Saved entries
Segment Open
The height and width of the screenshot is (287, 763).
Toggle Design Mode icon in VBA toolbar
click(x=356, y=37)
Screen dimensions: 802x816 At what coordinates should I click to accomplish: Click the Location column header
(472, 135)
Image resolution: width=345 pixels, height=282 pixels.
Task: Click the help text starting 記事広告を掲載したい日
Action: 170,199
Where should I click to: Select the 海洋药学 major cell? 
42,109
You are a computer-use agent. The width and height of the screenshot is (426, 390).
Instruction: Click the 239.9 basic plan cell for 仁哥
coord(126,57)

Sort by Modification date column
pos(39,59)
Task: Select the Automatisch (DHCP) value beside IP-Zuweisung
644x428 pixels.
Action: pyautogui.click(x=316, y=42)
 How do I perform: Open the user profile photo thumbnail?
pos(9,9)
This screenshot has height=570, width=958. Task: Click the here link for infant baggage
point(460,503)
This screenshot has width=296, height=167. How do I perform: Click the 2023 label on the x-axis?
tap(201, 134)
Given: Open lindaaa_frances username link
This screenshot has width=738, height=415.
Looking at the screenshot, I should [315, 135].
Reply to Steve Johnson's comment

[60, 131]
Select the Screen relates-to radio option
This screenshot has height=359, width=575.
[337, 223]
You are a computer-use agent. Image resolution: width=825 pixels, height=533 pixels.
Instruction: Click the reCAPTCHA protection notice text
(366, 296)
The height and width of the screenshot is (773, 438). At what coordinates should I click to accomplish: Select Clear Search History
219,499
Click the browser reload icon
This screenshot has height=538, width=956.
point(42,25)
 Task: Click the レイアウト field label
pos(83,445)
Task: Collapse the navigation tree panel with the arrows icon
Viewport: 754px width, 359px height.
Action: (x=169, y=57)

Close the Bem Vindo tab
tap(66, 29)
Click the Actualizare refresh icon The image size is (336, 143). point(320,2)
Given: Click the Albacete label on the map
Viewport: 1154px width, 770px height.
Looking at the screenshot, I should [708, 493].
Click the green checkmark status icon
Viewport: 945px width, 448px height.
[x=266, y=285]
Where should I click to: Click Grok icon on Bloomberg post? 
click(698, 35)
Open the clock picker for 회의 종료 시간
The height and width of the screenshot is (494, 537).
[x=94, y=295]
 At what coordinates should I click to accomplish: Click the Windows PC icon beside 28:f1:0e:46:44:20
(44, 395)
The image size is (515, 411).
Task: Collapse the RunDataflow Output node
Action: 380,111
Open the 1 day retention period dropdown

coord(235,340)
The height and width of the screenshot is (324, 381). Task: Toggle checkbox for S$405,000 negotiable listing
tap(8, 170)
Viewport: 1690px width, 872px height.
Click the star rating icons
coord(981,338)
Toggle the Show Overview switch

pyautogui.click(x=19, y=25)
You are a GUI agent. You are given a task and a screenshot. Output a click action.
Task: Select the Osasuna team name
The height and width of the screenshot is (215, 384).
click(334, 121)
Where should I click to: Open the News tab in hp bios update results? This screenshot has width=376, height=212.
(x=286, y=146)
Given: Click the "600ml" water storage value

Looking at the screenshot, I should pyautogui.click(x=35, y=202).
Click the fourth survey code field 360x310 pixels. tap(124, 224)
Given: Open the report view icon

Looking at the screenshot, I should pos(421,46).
Segment Closed
The output should be a character-exact copy of all entries.

The height and width of the screenshot is (287, 763).
Toggle Design Mode icon in VBA toolbar
click(x=356, y=37)
Screen dimensions: 802x816 At what coordinates should I click to accomplish: Click the Location column header
(472, 135)
Image resolution: width=345 pixels, height=282 pixels.
Task: Click the help text starting 記事広告を掲載したい日
Action: 170,199
Where should I click to: Select the 海洋药学 major cell? 
42,109
You are a computer-use agent. The width and height of the screenshot is (426, 390).
Instruction: Click the 239.9 basic plan cell for 仁哥
coord(126,57)

Sort by Modification date column
pos(39,59)
Task: Select the Automatisch (DHCP) value beside IP-Zuweisung
644x428 pixels.
Action: pyautogui.click(x=316, y=42)
 How do I perform: Open the user profile photo thumbnail?
pos(9,9)
This screenshot has height=570, width=958. Task: Click the here link for infant baggage
point(460,503)
This screenshot has width=296, height=167. How do I perform: Click the 2023 label on the x-axis?
tap(201, 134)
Given: Open lindaaa_frances username link
This screenshot has width=738, height=415.
Looking at the screenshot, I should [315, 135].
Reply to Steve Johnson's comment

[60, 131]
Select the Screen relates-to radio option
This screenshot has height=359, width=575.
[337, 223]
You are a computer-use agent. Image resolution: width=825 pixels, height=533 pixels.
Instruction: Click the reCAPTCHA protection notice text
(366, 296)
The height and width of the screenshot is (773, 438). At what coordinates should I click to accomplish: Select Clear Search History
219,499
Click the browser reload icon
This screenshot has height=538, width=956.
point(42,25)
 Task: Click the レイアウト field label
pos(83,445)
Task: Collapse the navigation tree panel with the arrows icon
Viewport: 754px width, 359px height.
Action: (x=169, y=57)

Close the Bem Vindo tab
tap(66, 29)
Click the Actualizare refresh icon The image size is (336, 143). point(320,2)
Given: Click the Albacete label on the map
Viewport: 1154px width, 770px height.
Looking at the screenshot, I should [708, 493].
Click the green checkmark status icon
Viewport: 945px width, 448px height.
[x=266, y=285]
Where should I click to: Click Grok icon on Bloomberg post? 
click(698, 35)
Open the clock picker for 회의 종료 시간
The height and width of the screenshot is (494, 537).
[x=94, y=295]
 At what coordinates should I click to accomplish: Click the Windows PC icon beside 28:f1:0e:46:44:20
(44, 395)
The image size is (515, 411).
Task: Collapse the RunDataflow Output node
Action: 380,111
Open the 1 day retention period dropdown

coord(235,340)
The height and width of the screenshot is (324, 381). Task: Toggle checkbox for S$405,000 negotiable listing
tap(8, 170)
Viewport: 1690px width, 872px height.
Click the star rating icons
coord(981,338)
Toggle the Show Overview switch

pyautogui.click(x=19, y=25)
You are a GUI agent. You are given a task and a screenshot. Output a click action.
Task: Select the Osasuna team name
The height and width of the screenshot is (215, 384).
click(334, 121)
Where should I click to: Open the News tab in hp bios update results? This screenshot has width=376, height=212.
(x=286, y=146)
Given: Click the "600ml" water storage value

Looking at the screenshot, I should pyautogui.click(x=35, y=202).
Click the fourth survey code field 360x310 pixels. tap(124, 224)
Given: Open the report view icon

Looking at the screenshot, I should pos(421,46).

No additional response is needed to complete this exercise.